Report all lines in the records that hold the string "agent".

- Input for this task:
-*-
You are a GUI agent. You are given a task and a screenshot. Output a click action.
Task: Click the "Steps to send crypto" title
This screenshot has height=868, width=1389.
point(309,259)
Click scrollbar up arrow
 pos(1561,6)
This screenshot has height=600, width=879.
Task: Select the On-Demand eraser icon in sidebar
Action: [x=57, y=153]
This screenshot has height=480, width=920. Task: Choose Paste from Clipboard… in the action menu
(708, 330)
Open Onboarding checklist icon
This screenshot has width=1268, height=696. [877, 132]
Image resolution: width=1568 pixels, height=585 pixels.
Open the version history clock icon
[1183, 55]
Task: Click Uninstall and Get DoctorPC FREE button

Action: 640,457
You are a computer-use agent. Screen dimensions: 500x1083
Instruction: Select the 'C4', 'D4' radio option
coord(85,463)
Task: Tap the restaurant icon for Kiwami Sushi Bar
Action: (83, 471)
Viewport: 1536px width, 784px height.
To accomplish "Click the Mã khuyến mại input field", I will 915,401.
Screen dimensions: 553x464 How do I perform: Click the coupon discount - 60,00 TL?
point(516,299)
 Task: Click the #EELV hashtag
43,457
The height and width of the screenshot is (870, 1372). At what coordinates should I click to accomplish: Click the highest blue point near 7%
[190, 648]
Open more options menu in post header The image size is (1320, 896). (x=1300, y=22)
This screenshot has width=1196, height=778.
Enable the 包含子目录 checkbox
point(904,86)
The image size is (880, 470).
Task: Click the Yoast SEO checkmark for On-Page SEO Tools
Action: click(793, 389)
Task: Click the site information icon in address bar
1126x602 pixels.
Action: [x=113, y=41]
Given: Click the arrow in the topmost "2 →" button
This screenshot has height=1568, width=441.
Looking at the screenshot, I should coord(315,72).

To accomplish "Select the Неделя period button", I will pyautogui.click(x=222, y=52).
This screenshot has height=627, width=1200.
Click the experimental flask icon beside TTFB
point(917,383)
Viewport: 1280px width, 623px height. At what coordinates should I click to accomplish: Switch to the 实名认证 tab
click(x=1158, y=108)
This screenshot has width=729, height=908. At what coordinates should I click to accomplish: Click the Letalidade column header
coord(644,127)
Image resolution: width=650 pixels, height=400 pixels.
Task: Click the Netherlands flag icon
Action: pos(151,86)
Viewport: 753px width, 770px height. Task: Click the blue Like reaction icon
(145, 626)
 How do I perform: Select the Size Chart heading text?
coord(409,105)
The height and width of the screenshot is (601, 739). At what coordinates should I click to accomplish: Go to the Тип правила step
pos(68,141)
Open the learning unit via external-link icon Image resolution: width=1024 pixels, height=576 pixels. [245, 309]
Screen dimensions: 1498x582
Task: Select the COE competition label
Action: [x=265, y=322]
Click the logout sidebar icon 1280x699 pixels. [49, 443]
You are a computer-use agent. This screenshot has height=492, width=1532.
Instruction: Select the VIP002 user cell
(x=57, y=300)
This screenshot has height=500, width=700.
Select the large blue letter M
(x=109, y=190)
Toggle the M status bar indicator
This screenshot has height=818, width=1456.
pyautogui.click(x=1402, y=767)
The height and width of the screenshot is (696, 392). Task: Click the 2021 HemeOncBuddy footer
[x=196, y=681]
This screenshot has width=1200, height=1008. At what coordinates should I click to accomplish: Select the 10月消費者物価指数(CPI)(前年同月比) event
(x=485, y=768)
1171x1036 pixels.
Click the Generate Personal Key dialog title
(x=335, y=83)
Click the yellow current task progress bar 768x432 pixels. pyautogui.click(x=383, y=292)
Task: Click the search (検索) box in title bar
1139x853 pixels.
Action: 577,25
-*-
- Exercise result:
You are a GUI agent. You are given a task and a screenshot. Output a click action.
You are a computer-use agent. Screen dimensions: 500x1083
You are a computer-use agent. This screenshot has height=492, width=1532.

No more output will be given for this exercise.